Shouldn’t happen when you use openHABian properly.

It sounds like you are somehow on the testing version of Debian which is not supported so the warning is correct. If everything is working you can probably live with the warning but realize we are limited in how well we can support you.

Or you’ll need to start over and this time choose Temeruin.

I’m now using Temurin (again).
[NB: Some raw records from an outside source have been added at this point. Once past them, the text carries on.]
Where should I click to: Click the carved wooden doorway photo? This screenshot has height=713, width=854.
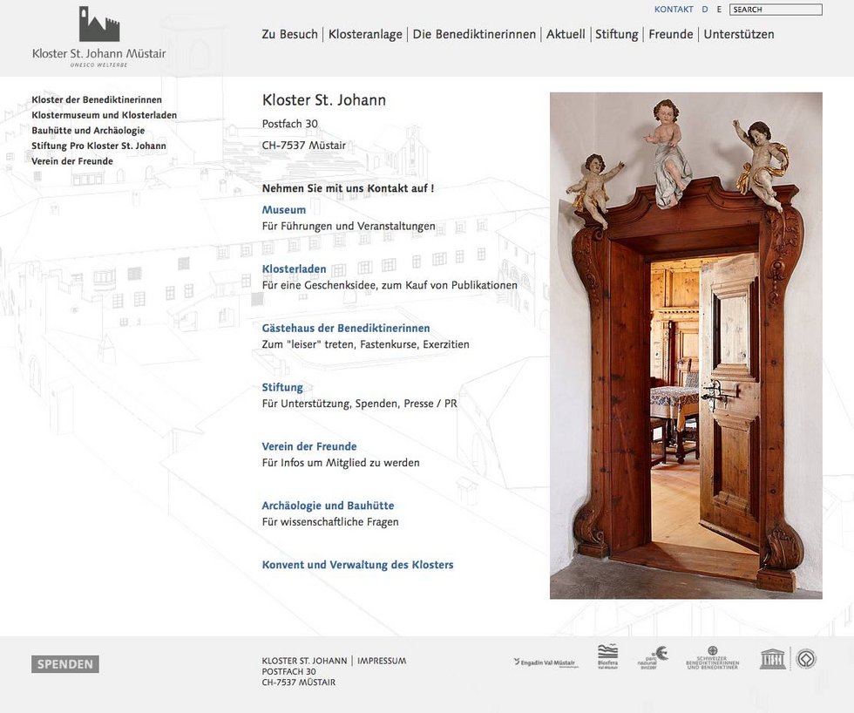[x=686, y=345]
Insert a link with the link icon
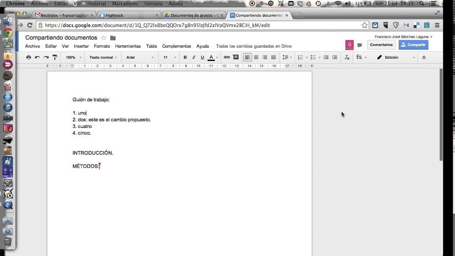 coord(227,57)
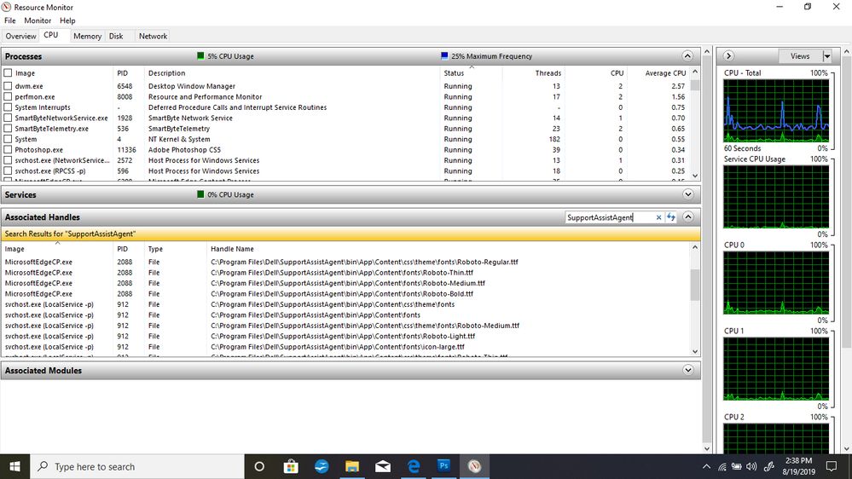
Task: Click the refresh search results icon
Action: coord(671,217)
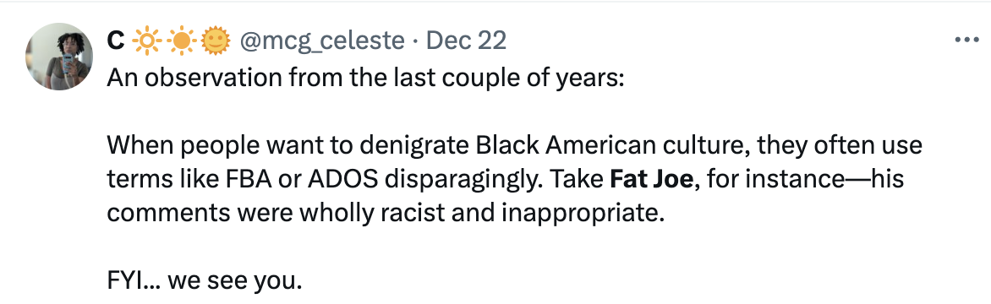Open the more options three-dot menu
The height and width of the screenshot is (304, 991).
tap(966, 41)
Everything’s “official.” How can I fix this?

For a safe solution, you need to reinstall from scratch.
You don’t know what caused this mess-up, and you don’t know what else (undiscovered) is messed up in your OS, too.
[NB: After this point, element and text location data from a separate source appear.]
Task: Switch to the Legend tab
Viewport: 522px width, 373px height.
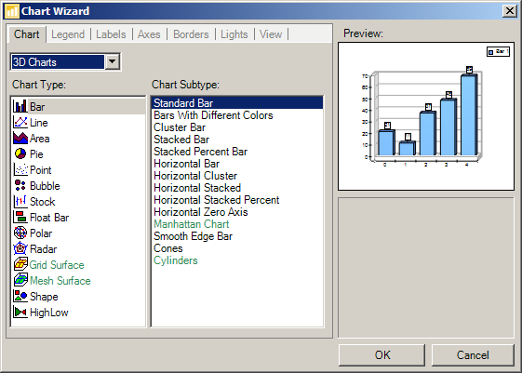Action: 68,34

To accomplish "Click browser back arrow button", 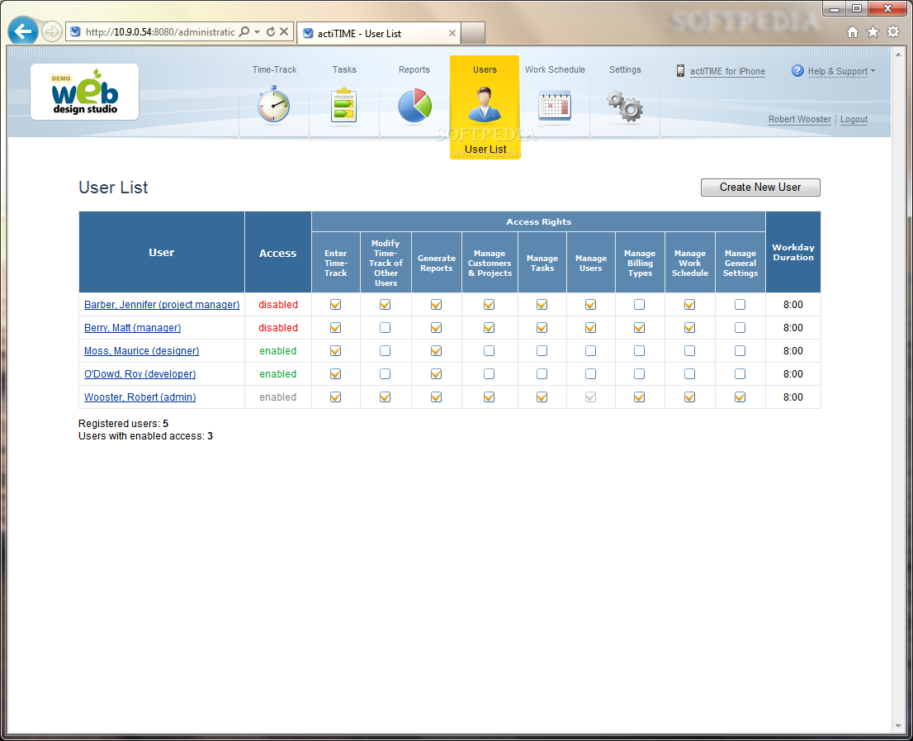I will [x=23, y=31].

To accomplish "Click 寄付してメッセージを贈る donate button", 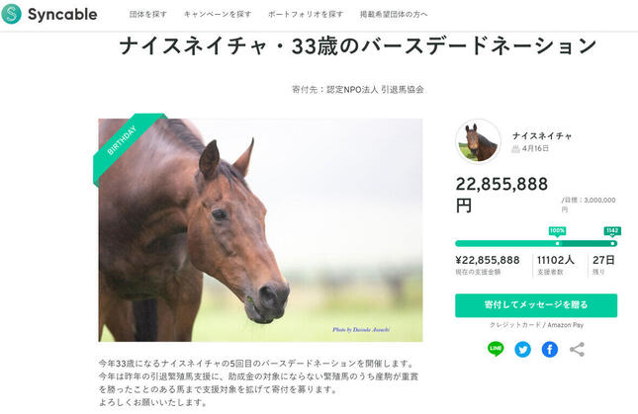I will (536, 305).
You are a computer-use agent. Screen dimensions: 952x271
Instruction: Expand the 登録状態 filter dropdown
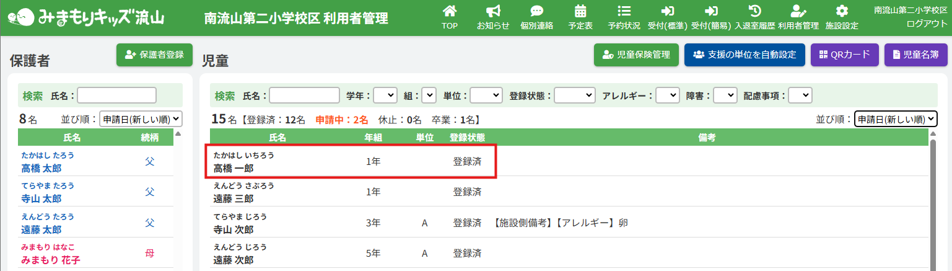click(x=574, y=96)
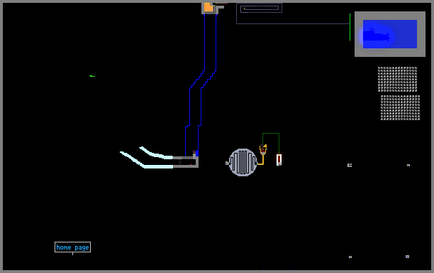Open the home page sign link

[72, 247]
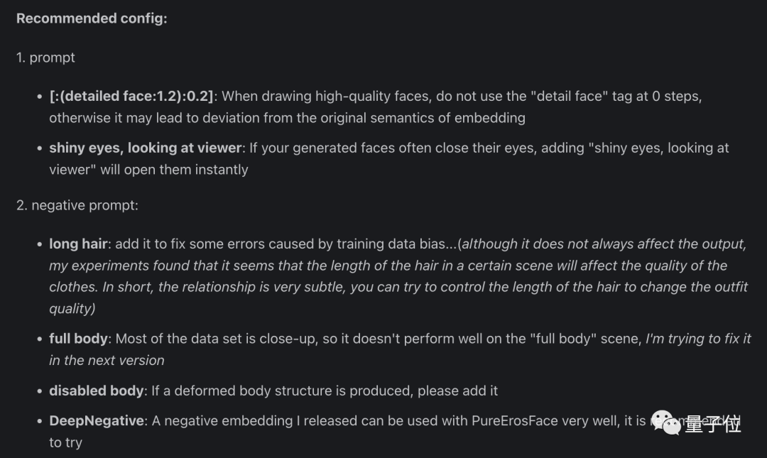Click the Recommended config heading

click(92, 18)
I’m not sure what the connection is between installing openJDK and the OS release; I’ll have to look into that.

I took another look. The stable branch of Debian 12 / Bookworm / Raspberry Pi OS apparently (unfortunately) doesn’t include version 21 of openJDK. (It would certainly be technically feasible to replicate this.) Therefore, the openHABian script (logically) imports the unstable branch when installing openJDK. This then leads to the “forky/sid” situation.

I hadn’t anticipated the consequences. I naively assumed that you could simply uninstall unsupported Java. Not a big deal, I’ll repeat the installation.

Installing the unstable openjdk pk should not change the whole system’s distro status, that’s what’s broken. Thing is, we as openHABian maintainers cannot validate that, and it can change at any time.
That’s why there is that warning in the openHABian menu not to use it.

I can confirm that it is not necessary to install OH 4.3 on a new Raspberry Pi 5 before upgrading. I just did the following steps and all worked like a charm:

  • Put all things as “disabled” on the RPI 3
  • Make a backup of the configuration: openhab-cli backup
  • Install OH 5.0 on a new Raspberry PI 5 with openhabian OS on a new SD card
  • Boot up Openhab 5 and let Openhabian finish all the first boot steps (takes several minutes, monitor the screen) - at the end, the Rpi reboots.
  • Copy the backup file in the backup folder /var/lib/openhab/backups/
  • Restore the backup from the openhabian-config tool
  • (Connects you USB sticks such as Zwave, Zigbee, etc.)
  • Re-enable the things and check that all is fine with each binding

In case of failure with the new RPi 5 with a new sd card, keeping the RPi 3 with the old sd card is a safe option, as it can be relaunched in few minutes.

FWIW you can also have openHABian auto-import your saved old config, see initialconfig option.

And have a look at the SD mirroring feature.